Plus que jamais, celui qui veut la paix doit connaître l’Histoire
5/5 reinformation.tv
.----. Giraudoux mettait en scène dans La Guerre de Troie n’aura pas lieu tout son désir de paix face à la folie des hommes. Philippe Conrad dresse, lui, dans 1914, la guerre n’aura pas lieu, un tableau d’historien pour dire, à travers un regard global sur l’Europe d’avant 1914, combien la guerre aurait pu ne pas être. Comment elle fut le fruit de la conjonction des événements tout autant que de la conjoncture qui les entourait et de l’embrasement ou de l’impassibilité des cœurs qui y prirent part. Pourquoi il faut toujours tenir compte de l’imprévu. « Ce travail… entend simplement mettre en lumière ce qui ne rendait pas inéluctable le conflit européen ».
Pas d’uchronie à l’horizon – Conrad ne réécrit pas l’histoire. Il tente de dire pourquoi elle n’est jamais écrite.
La guerre n’aura pas lieu en 1914
Les raisons de l’éclatement de la première guerre mondiale flanquée de ses 1 million 350.000 morts et ses 3 millions de blessés, furent longtemps tenues pour acquises. Et l’on commence tout juste à les remettre en cause, comme le fit Christopher Clark, en 2013, dans Les Somnambules, qui charge d’ailleurs en partie les épaules de la Russie d’alors… « La guerre du droit » ne sonne plus tout-à-fait juste. Le débat s’est ré-ouvert. Et Conrad renoue avec les travaux des historiens Renouvin et Duroselle pour tenter d’analyser les forces profondes tout autant que les causes immédiates. Ces dernières, nous les connaissons. Mais sont-elles les grandes et seules responsables ? Conrad s’attaque à six topoi historiques, les six explications traditionnelles. Pour en dire toute la réalité, mais aussi toute la fragilité.

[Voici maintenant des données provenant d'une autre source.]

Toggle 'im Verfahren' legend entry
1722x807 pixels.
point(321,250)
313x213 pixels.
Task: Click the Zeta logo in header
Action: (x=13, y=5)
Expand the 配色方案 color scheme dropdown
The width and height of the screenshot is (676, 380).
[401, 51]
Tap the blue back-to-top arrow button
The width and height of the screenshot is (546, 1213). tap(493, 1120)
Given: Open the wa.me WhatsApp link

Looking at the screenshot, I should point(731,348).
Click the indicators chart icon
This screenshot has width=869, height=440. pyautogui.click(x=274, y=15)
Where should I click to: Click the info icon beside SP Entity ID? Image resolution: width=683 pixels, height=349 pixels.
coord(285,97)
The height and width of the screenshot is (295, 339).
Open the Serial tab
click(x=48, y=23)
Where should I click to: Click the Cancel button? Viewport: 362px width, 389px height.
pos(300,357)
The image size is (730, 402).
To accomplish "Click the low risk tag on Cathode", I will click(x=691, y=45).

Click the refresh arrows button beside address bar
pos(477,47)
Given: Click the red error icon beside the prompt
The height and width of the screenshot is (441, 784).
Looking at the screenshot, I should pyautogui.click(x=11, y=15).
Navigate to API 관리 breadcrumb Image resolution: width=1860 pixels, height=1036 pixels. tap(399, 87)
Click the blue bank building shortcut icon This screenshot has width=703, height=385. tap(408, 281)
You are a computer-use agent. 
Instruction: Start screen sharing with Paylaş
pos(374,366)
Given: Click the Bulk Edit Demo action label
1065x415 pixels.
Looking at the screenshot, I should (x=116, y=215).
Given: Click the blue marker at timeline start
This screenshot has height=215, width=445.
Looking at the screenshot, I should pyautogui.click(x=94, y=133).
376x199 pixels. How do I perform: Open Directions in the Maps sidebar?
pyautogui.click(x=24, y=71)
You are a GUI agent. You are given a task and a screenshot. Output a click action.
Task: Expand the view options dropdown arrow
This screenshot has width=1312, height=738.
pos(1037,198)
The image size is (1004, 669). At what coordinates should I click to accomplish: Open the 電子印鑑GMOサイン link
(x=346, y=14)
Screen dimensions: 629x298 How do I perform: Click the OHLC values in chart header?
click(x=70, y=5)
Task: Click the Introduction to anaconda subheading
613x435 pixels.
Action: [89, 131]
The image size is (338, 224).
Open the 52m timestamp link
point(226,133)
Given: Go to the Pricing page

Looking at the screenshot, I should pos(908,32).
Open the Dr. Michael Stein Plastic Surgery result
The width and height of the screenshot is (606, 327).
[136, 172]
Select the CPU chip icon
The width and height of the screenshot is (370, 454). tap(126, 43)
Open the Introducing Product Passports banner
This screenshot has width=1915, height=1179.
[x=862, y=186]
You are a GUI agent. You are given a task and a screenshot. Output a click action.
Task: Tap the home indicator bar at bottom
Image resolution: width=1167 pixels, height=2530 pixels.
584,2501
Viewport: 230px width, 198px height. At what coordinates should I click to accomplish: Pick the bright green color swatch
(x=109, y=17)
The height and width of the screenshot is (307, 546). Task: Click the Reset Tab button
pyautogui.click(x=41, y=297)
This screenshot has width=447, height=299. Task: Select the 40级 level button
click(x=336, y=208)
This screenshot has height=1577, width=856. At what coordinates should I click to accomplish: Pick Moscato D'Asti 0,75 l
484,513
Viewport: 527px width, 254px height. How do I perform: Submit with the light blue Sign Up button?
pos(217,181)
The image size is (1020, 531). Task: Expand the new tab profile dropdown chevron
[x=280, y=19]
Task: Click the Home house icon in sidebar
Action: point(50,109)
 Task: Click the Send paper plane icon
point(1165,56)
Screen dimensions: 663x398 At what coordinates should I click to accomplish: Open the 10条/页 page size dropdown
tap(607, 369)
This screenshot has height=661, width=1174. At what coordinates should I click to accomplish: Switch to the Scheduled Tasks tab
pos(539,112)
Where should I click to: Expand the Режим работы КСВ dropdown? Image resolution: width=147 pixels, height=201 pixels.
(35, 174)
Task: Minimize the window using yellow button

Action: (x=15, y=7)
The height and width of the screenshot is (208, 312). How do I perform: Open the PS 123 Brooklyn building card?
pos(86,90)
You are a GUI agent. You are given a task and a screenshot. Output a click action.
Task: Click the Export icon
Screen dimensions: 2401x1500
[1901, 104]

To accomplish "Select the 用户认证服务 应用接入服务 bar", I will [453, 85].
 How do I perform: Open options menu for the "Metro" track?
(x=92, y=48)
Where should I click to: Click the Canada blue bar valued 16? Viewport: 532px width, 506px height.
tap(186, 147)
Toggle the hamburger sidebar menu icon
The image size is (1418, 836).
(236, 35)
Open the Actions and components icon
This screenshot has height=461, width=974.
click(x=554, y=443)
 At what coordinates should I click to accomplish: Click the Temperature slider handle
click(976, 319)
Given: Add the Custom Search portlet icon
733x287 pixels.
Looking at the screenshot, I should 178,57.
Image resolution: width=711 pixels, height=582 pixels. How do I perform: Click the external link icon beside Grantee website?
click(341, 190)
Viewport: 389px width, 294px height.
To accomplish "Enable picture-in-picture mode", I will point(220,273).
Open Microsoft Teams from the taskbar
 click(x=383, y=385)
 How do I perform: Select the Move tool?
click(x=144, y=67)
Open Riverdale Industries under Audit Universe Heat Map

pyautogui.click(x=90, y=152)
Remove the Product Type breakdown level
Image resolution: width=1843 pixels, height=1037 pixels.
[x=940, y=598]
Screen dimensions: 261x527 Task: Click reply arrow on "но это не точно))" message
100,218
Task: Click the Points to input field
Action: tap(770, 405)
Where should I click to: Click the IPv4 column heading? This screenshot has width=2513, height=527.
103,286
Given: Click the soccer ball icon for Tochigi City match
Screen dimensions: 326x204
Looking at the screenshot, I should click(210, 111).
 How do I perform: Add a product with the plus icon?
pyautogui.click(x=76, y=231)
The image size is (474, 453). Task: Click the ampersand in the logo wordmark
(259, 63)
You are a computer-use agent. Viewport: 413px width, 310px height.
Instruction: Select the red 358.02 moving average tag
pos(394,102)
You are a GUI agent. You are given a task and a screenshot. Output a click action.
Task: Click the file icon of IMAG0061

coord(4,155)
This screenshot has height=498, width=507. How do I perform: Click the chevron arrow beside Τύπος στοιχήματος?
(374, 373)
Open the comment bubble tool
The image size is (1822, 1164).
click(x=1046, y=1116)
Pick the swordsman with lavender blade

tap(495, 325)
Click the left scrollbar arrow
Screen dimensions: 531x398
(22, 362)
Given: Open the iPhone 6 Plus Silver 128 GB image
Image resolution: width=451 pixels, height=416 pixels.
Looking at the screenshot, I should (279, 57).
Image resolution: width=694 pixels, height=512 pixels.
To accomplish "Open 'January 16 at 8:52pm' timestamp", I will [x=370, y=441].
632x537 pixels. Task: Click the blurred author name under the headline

Garder, dans l’histoire, sa place à l’imprévu
Ainsi, bien que subsistait l’antagonisme franco-allemand depuis l’annexion de l’Alsace-Lorraine en 1871, et que « Gambetta-la Guerre » pérorait au gouvernement, l’inquiétude n’était pas vraiment au rendez-vous. A cette époque de la « première mondialisation », l’heure était davantage à la coopération économique. Et le fait que l’Europe était surarmée n’était pas la promesse inévitable d’un conflit – si vis pacem para bellum. Même les rivalités coloniales – l’Allemagne avait un certain retard à rattraper – étaient largement temporisées par les négociations et les arrangements inter-occidentaux, quoi qu’en disait Lénine prompt à fustiger l’impérialisme occidental.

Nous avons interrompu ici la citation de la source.